_TO DO_
Convert the entries starting at the line containing "Select the S" and ending at the line containing "will [883, 407]." into a numbered list, leaving out any blank lines.

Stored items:
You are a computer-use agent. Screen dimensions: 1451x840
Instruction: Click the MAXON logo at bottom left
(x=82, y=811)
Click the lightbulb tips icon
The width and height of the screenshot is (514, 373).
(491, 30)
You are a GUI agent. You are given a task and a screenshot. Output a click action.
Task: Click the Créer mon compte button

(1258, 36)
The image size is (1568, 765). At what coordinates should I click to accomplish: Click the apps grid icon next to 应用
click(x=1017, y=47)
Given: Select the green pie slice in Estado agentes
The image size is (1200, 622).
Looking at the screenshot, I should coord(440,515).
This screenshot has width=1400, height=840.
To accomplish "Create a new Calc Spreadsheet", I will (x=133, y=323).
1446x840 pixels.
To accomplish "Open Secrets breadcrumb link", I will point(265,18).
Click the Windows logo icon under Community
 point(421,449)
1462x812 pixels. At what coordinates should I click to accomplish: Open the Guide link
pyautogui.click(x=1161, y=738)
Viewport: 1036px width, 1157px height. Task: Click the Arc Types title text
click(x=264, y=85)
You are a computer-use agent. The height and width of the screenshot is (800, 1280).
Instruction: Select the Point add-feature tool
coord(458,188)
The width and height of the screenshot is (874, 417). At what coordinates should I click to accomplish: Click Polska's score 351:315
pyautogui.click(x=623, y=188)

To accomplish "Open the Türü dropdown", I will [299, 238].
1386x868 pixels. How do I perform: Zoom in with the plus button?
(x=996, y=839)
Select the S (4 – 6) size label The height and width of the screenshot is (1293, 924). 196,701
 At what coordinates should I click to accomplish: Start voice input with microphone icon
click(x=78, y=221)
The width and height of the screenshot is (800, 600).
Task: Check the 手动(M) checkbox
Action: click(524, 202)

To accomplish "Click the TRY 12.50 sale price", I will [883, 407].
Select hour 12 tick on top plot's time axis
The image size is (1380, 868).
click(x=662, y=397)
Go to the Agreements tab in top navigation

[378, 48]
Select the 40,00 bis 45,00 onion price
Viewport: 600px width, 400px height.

_FULL OUTPUT_
1. Select the S (4 – 6) size label The height and width of the screenshot is (1293, 924). 196,701
2.  At what coordinates should I click to accomplish: Start voice input with microphone icon
3. click(x=78, y=221)
4. The width and height of the screenshot is (800, 600).
5. Task: Check the 手动(M) checkbox
6. Action: click(524, 202)
7. To accomplish "Click the TRY 12.50 sale price", I will [883, 407].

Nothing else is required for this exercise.